Not 'just another holiday': Streamwood pays solemn tribute to the fallen
The table was set for five Sunday at the Streamwood Veterans Memorial, but the empty chairs surrounding it waited in vain, each representing missing Americans from every branch of military service.
The plates held a slice of lemon, a reminder of the bitter fate of those captured or missing in a foreign land.
The POW-MIA table ceremony was among the solemn observances Sunday as Streamwood held its 31st annual Memorial Day observance to honor service members who made the ultimate sacrifice for their country.
“Those who shared the most difficult of times and trials cannot ever be separated from each other,” Streamwood Village President Billie Roth said. “Life can be hard for anyone. But can we imagine a more difficult life than that of those in uniform, who served far from home and worked so valiantly to extend the reach of liberty and freedom among oppressed peoples?”
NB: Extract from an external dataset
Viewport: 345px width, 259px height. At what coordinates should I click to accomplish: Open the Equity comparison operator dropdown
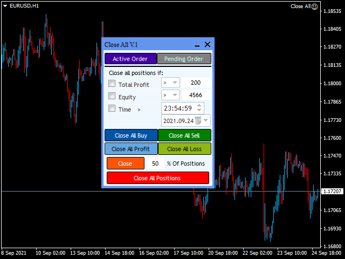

The observance included the raising of each service flag as the Spring Valley Concert band played songs representing every branch. The Medinah Highlanders bagpipes and drums accompanied the raising of the POW-MIA flag.
“Americans everywhere should pause to remember all the men and women who died in service to our country,” said Kathryn Serbin, a member of the Streamwood Veterans Memorial Commission who served more than 26 years in the Navy. “This idea is to keep Memorial Day from becoming just another holiday.”
Army Sgt. Jim Sychowski not only took part in the table ceremony, but he also walked the overnight vigil leading to Sunday's observance along the path lined with commemorative stones marking the men who served and the casualties from each war dating back to the Revolutionary War.
Sychowski, who served in the 1970s and then in the late 1980s and early 1990s, comes from a military family; his grandfather was wounded in World War I and his father served in a submarine off the coast of Japan in World War II.
“I did this for all the men and women who never came home,” he said.